Por: Gustavo Páez Escobar

Mientras otros muchachos de su misma edad son unos volantones pendencieros y de difícil acomodo en la familia, Quique, un adolescente que tendrá 18 años, vive su mundo ausente de veleidades e imbuido por una deliciosa desprevención.

El tiempo anda distinto para él, porque la vida lo premió permitiéndole que sus años sean más lentos, lo contrario del común de sus contemporáneos, que corren más y gozan menos.

Quique, mi vecino y mi personaje, con acceso a todos los hogares del barrio, donde se le quiere y se le consiente, no comprende por fortuna la seriedad de la vida y por eso su alma se mantiene fresca. Qué distinto, por cierto, el mundo de los mayores, que entre sorpresas y fatigas pierde la lozanía de la niñez. A veces los mayores nos desgarramos el alma, apenas iniciando la cumbre, por dejar extinguir la naturalidad.
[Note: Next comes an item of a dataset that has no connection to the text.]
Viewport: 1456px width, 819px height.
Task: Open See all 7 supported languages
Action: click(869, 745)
Quique, en cambio, un ser ajeno a las complicaciones, para quien no se hizo el dolor, rueda por sus predios candorosos que rechazan la falsedad y el desengaño. En su mente sólo hay fulgores de constantes bienandanzas. Entiende el planeta fácil y desenvuelto, sin las trabas y las sofisticaciones que le ponemos los adultos, y choca, de seguro, con los portes severos y las palabras desentonadas. Quisiera que todos sus vecinos participaran de su alegría fácil, y si no le cabe comprender por qué los demás no son tan espontáneos como él, prodiga en su permanente sonrisa un contagiosos entusiasmo.

También se preguntará, mientras con ojos maliciosos escruta a las personas, por qué todos no son felices. La felicidad es para Quique un concepto nada misterioso, como montar en bicicleta, pasatiempo que lo hace importante, o exhibir sus camisas y sus pantalones de impecable limpieza.
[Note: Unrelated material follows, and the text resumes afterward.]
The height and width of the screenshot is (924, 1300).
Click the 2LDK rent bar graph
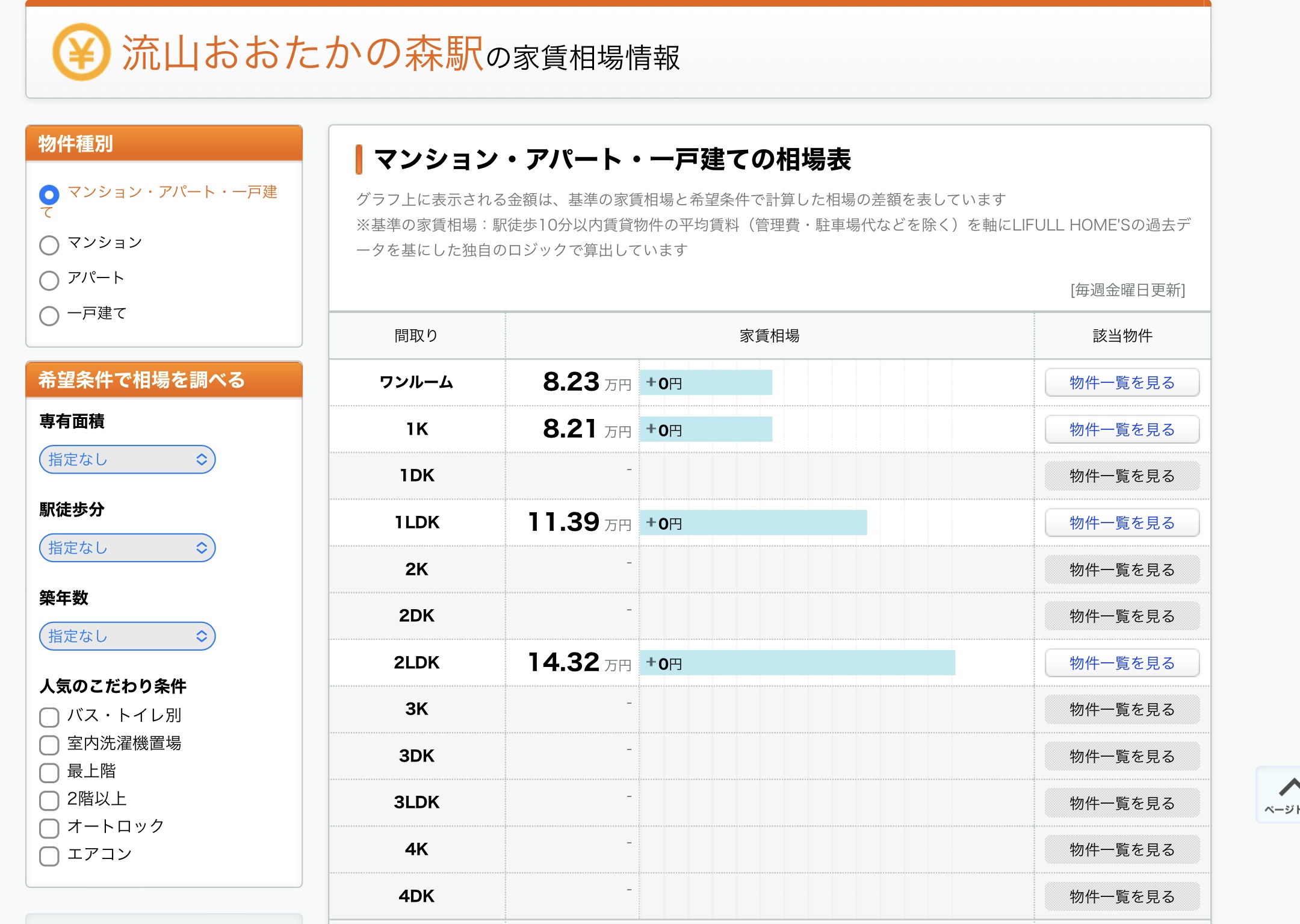[797, 663]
Y es, además, todo un dandy, refinando y exigente. Lo mismo que se preocupa por sus vestidos, lo hace con su figura, porque se siente mejor como perfecto caballero. Y como comienza a apuntarle el bozo, algún instinto le dice que es la época del ademán apuesto. Cuando sube al bus que lo conduce a sus clases de adaptación, no ignora las miradas de las jovencitas que lo analizan con expresión pulcra y sugestiva.

Desconoce las escaramuzas juveniles del enredo amoroso, pero sabe que la amistad, esa que encuentra recorriendo las calles del barrio, es el mejor sentimiento humano.

Todos nos acostumbramos a llamarlo Quique. Es personaje simpático y comunicativo. Adopta a veces poses serias, porque también imita las composturas de la gente afectada, pero prefiere mostrarse risueño y parlanchín.

Se mueve en su ambiente de emociones simples y le huye al mundo loco de los cuerdos. Distante de dificultades y azares, es feliz por no poseer la noción exacta de la incierta existencia. Concibe la felicidad como algo elemental y en esto nos gana a quienes, para buscarla, debemos transitar pesados senderos. El hombre, para ser feliz, necesita conservar el alma del niño. Quique, mi personaje, no la ha perdido.

La Patria, Manizales, 27 de diciembre de 1980.